Validating a task actually called a tool

I’m dealing with a lot of hallucination, basically because the task didn’t call the tool it was suppose to. I’m trying to validate if the results of a task was due to a tool call and if it just made up data. Looked into the guardrails but didn’t much in regards to look at previous task run parameters like I see the the Otel telemetry.

Is this possible since I see this in the output sometimes (sometime not):

Status: ✅ Completed
└── 🔧 Used search (1)

Thanks

@crew_193, you might try -

create diag.py with -

import json
from typing import List, Union, Tuple, Dict

from crewai.agents.parser import AgentAction, AgentFinish
from crewai.tools.tool_types import ToolResult

agent_call_number = 0
task_call_number = 0

def print_task_output(task_output: Union[str, List[Tuple[Dict, str]]], task_name: str = 'Generic task'):
    global task_call_number
    task_call_number += 1
    with open("log-task-callback.txt", "a") as log_file:
        print(f"{f'---CALL {task_call_number}---Unknown task_output format':-<60}", file=log_file)
        print(f"Task Name: {task_name}", file=log_file)
        print(f"type: {type(task_output)}", file=log_file)
        print(f"value: {task_output}", file=log_file)

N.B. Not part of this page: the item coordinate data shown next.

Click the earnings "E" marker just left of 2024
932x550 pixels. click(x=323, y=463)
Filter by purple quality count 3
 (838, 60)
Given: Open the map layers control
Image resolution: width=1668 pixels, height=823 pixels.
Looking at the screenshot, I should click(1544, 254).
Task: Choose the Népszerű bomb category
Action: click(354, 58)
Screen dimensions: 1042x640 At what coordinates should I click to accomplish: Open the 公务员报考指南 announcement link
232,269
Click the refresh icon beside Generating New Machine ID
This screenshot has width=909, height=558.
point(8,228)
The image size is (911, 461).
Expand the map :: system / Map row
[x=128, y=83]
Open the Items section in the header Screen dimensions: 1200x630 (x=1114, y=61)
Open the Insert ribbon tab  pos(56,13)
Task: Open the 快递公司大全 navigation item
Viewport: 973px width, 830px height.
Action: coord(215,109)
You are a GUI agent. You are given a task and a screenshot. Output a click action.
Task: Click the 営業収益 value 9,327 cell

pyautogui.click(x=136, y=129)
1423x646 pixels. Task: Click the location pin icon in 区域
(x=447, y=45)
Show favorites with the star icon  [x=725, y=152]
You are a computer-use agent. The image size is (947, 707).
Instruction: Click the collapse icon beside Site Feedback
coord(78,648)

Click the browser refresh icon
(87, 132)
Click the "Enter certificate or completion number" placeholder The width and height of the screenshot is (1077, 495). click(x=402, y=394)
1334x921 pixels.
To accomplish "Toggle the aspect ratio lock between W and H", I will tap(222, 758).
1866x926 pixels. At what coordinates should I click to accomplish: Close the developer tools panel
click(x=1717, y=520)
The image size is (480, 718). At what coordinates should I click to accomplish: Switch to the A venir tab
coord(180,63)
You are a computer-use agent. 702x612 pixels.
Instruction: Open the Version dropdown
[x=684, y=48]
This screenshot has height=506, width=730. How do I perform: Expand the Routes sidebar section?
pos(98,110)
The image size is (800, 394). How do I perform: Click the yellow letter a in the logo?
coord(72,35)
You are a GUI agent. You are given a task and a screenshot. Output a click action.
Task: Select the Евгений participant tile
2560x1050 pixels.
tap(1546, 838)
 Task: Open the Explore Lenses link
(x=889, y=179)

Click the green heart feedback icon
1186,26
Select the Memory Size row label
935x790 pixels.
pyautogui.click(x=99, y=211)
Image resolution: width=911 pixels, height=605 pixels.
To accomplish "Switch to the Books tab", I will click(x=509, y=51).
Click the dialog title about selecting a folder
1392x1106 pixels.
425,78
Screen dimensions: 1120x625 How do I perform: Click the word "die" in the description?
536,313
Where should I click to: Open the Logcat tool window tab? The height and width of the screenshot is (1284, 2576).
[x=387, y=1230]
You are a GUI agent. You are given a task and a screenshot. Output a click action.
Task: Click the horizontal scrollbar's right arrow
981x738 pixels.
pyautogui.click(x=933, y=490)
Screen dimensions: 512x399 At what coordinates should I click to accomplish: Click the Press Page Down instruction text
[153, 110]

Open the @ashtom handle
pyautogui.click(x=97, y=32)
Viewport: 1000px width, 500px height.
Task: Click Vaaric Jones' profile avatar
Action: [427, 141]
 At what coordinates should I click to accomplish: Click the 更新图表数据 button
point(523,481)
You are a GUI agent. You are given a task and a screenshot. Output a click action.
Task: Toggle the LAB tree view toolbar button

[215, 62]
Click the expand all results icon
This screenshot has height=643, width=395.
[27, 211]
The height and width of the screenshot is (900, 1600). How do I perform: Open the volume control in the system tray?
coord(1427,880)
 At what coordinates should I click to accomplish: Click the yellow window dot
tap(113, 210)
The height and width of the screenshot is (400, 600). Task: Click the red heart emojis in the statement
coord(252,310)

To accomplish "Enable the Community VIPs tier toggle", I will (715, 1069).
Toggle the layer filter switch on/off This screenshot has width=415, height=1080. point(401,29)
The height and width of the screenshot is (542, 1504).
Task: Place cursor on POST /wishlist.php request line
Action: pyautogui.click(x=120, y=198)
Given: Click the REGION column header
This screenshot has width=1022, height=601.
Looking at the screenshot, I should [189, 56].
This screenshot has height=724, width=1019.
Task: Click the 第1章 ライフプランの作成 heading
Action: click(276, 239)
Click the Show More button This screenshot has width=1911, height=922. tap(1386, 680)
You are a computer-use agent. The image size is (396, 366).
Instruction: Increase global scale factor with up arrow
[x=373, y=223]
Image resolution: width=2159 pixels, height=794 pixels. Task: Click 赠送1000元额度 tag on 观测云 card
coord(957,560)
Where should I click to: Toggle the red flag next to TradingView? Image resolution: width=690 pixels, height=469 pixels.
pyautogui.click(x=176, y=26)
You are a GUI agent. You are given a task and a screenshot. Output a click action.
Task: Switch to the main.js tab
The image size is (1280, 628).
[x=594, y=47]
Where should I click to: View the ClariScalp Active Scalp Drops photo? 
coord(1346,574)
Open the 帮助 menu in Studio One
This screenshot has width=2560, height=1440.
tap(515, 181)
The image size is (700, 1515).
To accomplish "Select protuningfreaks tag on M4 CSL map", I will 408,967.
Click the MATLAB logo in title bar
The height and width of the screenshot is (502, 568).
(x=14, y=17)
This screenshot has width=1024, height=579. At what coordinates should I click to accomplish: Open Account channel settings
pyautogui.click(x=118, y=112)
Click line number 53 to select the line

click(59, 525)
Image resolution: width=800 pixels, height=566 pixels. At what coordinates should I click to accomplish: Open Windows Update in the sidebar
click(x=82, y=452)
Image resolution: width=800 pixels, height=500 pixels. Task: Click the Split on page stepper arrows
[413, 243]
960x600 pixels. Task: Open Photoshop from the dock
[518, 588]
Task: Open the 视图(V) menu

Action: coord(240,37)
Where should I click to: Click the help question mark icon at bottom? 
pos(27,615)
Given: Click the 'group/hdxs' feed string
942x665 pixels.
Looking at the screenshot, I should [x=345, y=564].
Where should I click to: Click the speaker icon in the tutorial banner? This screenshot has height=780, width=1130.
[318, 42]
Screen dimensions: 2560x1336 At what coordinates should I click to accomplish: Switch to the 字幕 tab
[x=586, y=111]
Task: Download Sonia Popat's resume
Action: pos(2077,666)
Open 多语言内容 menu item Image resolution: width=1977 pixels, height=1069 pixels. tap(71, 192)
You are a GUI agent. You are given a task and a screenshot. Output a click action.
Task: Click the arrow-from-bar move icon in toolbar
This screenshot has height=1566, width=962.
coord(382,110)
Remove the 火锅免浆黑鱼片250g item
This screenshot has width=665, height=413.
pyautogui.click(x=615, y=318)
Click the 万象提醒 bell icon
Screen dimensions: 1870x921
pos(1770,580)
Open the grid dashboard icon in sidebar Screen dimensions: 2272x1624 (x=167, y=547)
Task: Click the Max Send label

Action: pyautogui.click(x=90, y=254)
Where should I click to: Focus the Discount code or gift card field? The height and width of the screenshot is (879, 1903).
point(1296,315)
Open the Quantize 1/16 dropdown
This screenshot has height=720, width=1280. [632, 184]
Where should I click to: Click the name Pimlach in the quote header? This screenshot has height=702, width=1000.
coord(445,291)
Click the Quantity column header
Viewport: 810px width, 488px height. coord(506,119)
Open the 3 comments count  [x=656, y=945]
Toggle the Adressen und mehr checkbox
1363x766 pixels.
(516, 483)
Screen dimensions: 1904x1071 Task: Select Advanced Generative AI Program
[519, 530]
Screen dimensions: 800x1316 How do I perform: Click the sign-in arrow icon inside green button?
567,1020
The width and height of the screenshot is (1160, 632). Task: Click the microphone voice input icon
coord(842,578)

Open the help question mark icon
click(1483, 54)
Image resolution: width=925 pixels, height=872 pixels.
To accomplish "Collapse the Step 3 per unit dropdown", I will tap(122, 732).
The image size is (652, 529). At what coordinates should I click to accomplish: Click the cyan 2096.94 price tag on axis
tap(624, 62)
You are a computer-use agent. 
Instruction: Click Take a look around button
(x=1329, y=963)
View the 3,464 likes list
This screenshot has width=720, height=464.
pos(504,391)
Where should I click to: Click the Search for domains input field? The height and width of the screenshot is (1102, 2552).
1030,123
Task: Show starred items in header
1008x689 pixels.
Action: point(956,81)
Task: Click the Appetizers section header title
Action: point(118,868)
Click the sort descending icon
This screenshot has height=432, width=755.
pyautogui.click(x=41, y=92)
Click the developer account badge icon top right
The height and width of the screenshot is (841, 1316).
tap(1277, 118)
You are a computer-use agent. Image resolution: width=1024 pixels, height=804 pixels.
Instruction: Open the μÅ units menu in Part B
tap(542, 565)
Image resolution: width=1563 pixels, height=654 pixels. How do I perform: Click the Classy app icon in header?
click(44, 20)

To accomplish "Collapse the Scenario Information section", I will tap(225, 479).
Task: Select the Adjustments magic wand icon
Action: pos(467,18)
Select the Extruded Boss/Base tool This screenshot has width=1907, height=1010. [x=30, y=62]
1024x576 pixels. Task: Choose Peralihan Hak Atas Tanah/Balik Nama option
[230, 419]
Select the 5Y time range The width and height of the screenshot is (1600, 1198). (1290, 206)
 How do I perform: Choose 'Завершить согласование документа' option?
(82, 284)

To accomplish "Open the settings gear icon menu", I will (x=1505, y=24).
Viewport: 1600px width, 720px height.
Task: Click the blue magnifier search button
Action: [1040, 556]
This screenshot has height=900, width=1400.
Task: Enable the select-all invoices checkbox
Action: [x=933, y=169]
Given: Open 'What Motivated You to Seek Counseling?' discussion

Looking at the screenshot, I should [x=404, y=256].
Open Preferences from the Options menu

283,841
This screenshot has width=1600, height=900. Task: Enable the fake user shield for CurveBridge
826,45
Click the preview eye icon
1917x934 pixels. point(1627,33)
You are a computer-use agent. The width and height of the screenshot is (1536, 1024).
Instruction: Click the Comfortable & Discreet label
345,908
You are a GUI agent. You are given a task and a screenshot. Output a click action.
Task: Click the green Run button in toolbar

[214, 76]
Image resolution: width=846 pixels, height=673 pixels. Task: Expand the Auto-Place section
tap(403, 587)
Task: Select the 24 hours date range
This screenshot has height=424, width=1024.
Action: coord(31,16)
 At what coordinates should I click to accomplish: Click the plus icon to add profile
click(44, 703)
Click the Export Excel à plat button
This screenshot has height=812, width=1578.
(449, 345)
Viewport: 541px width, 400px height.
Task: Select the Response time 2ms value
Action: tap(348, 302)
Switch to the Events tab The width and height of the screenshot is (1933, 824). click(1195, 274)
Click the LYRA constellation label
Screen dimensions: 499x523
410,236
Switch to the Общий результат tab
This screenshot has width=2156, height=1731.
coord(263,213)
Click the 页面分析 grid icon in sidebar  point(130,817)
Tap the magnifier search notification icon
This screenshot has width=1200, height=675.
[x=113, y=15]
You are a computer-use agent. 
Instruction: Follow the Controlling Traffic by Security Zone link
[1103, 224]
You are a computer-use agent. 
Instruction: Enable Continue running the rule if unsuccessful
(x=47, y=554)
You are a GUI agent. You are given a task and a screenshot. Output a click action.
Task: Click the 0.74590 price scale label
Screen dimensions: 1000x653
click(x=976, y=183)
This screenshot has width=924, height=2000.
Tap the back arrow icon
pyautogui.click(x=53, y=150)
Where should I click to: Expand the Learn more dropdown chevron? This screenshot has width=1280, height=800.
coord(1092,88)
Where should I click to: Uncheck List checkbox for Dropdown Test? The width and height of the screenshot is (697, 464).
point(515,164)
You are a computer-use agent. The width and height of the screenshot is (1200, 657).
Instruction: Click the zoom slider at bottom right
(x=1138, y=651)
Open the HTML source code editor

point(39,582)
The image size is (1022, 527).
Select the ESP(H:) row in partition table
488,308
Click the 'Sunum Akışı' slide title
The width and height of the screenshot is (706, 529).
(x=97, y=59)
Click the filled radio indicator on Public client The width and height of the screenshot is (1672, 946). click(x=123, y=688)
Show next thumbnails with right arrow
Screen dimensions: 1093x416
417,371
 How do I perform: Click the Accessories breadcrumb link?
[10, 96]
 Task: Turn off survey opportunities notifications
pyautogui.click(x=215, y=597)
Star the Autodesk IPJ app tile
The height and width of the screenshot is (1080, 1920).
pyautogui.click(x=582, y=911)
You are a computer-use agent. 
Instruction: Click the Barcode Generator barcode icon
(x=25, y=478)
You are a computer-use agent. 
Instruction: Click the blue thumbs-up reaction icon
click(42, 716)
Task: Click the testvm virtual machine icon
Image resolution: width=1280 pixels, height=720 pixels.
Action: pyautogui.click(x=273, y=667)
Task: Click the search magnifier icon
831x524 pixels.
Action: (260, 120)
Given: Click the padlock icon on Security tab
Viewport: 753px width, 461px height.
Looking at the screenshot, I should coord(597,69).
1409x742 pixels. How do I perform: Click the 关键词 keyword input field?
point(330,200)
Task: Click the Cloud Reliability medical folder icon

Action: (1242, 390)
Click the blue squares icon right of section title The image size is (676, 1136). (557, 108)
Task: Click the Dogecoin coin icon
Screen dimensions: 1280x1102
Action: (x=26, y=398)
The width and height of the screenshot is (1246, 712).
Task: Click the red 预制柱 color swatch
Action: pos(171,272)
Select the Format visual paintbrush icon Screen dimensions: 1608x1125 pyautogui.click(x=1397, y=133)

def print_agent_output(agent_output: Union[str, List[Tuple[Dict, str]], AgentFinish], agent_name: str = 'Generic call'):
    global agent_call_number  # Declare call_number as a global variable
    agent_call_number += 1
    with open("log-crew-callback.txt", "a") as log_file:
        # Try to parse the output if it is a JSON string
        if isinstance(agent_output, str):
            try:
                agent_output = json.loads(agent_output)  # Attempt to parse the JSON string
                print("agent_output parsed as json", file=log_file)
            except json.JSONDecodeError:
                print("agent_output is not in json format", file=log_file)
                pass  # If there's an error, leave agent_output as is

        # Check if the output is a list of tuples as in the first case
        if isinstance(agent_output, list) and all(isinstance(item, tuple) for item in agent_output):
            print(f"{f'---CALL {agent_call_number}---Dict':-<60}", file=log_file)
            for action, description in agent_output:
                # Print attributes based on assumed structure
                print(f"Agent Name: {agent_name}", file=log_file)
                print(f"Tool used: {getattr(action, 'tool', 'Unknown')}", file=log_file)
                print(f"Tool input: {getattr(action, 'tool_input', 'Unknown')}", file=log_file)
                print(f"Action log: {getattr(action, 'log', 'Unknown')}", file=log_file)
                print(f"Description: {description}", file=log_file)

        # Check if the output is a dictionary as in the second case
        elif isinstance(agent_output, AgentFinish):
            print(f"{f'---CALL {agent_call_number}---AgentFinish':-<60}", file=log_file)
            print(f"Agent Name: {agent_name}", file=log_file)
            print(f"Thought: {agent_output.thought}", file=log_file)
            print(f"AgentFinish: {agent_output}", file=log_file)

        # ...and AgentAction
        elif isinstance(agent_output, AgentAction):
            print(f"{f'---CALL {agent_call_number}---AgentAction':-<60}", file=log_file)
            print(f"Agent Name: {agent_name}", file=log_file)
            print(f"Thought: {agent_output.thought}", file=log_file)
            print(f"Tool: {agent_output.tool}", file=log_file)
            print(f"Tool_input: {agent_output.tool_input}", file=log_file)
            print(f"Text: {agent_output.text}", file=log_file)
            print(f"Result: {agent_output.result}", file=log_file)

        # ...and ToolResult
        elif isinstance(agent_output, ToolResult):
            print(f"{f'---CALL {agent_call_number}---ToolResult':-<60}", file=log_file)
            print(f"Agent Name: {agent_name}", file=log_file)
            print(f"Result: (as answer={agent_output.result_as_answer}) {agent_output.result}", file=log_file)

        # Handle unexpected formats
        else:
            # If the format is unknown, print out the input directly
            print(f"{f'---CALL {agent_call_number}---Unknown agent_output format':-<60}", file=log_file)
            print(f"type: {type(agent_output)}", file=log_file)
            print(f"value: {agent_output}", file=log_file)


if __name__ == "__main__":
    print_agent_output('test', 'test')

and add a step_callback to your agent(s) -

    @agent
    def data_engineer(self) -> Agent:
        return Agent(
            config=self.agents_config["data_engineer"],
            llm=self.llm,
            tools=[my_custom_tool],
            step_callback=lambda x: diag.print_agent_output(x, "data engineer"),
            }
        )

Thank you, I’ll look into this and see what I can find.